The Securities and Exchange Commission (SEC) is bombarded with requests to regulate the finance industry, including a recent proposal to regulate private companies. Why? Asks the devil on my shoulder.
Paradox
Why do we need regulations in a “free market?” As I warned you almost ten years ago, is it because freedom without paradoxical rules does not yield freedom? Is it because a so-called free country needs policing to protect the trust in freedom? You got it.
The SEC is in a tough spot and the source of many attacks. Elon Musk frequently lambasts them. Like the police, you can never win when you are responsible for establishing rules of constructs that are not systems, and the theory of humanity that ought to drive the purpose of finance is sorely missing. There are not enough rules in the universe to contain the players who do not know what game they should play.
Private
I know a bit about private companies, as I ran and ignited a few Silicon Valley startups that produced exits of over $100M. I wondered how one could make money from solving inherent performance problems in Oracle databases. Essentially, we made a lot of money from putting a bandaid on the double-edged sword of technology. I did not feel as accomplished as is fashionable, cashing a big fat check while less than three miles away, people in East Palo Alto were starving. I thought I had cheated.
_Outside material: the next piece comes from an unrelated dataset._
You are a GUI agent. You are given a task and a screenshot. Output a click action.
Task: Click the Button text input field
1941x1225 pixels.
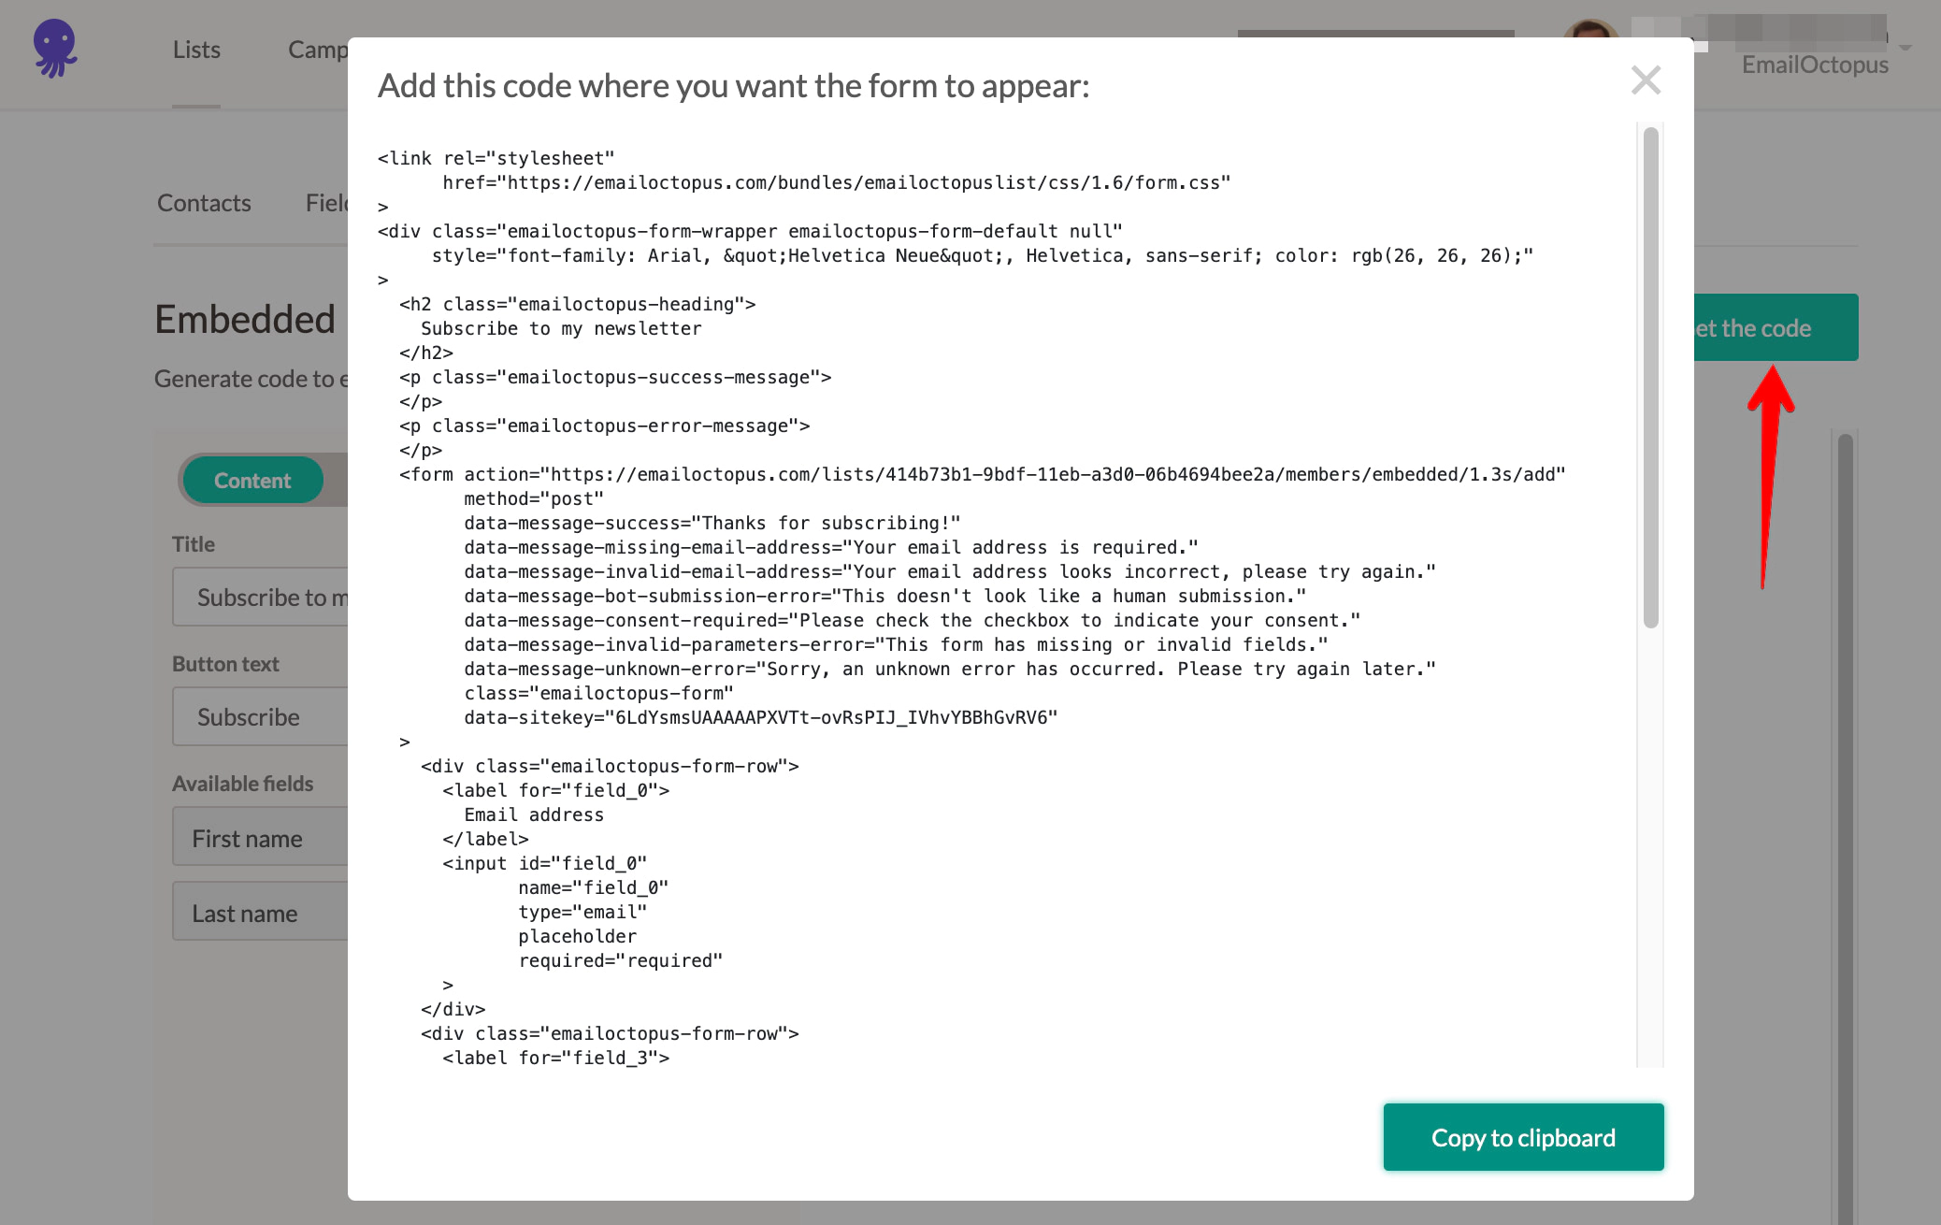coord(262,717)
I bring that up to paint the balance between making money and doing good; doing good is described as serving the collective interests of humanity. Regulations, as deployed by the SEC, should strike a balance between the pursuit of personal and collective interests. Not quite the same, by the way, as private sector interests vis-a-vis public sector interests, a topic for some other time.
Preemptive
When time proves the pump-and-dump scheme of excessive valuations sold to a chain of greater fools amounts to little renewable value post-IPO, the public is the innocent and undeserving loser. Over the years, plenty of well-known examples exist Peleton, WeWork, Casper, eToys, Pets.com, Jawbone, Theranos, etc. The list is long. Too long. Innovation is not a crapshoot. Unless you do not know what the purpose of innovation is.
To protect the public, we must institute preemptive measures to minimize the risk posed by pump-and-dump schemes, especially since cunning new constructs like SPACs and Direct Listings have been conjured up to hide the responsibility of who ignites these schemes.
Solution
The solution to this problem is straightforward: force private companies to provide special quarterly earnings reports to the SEC in a new filing type for public display.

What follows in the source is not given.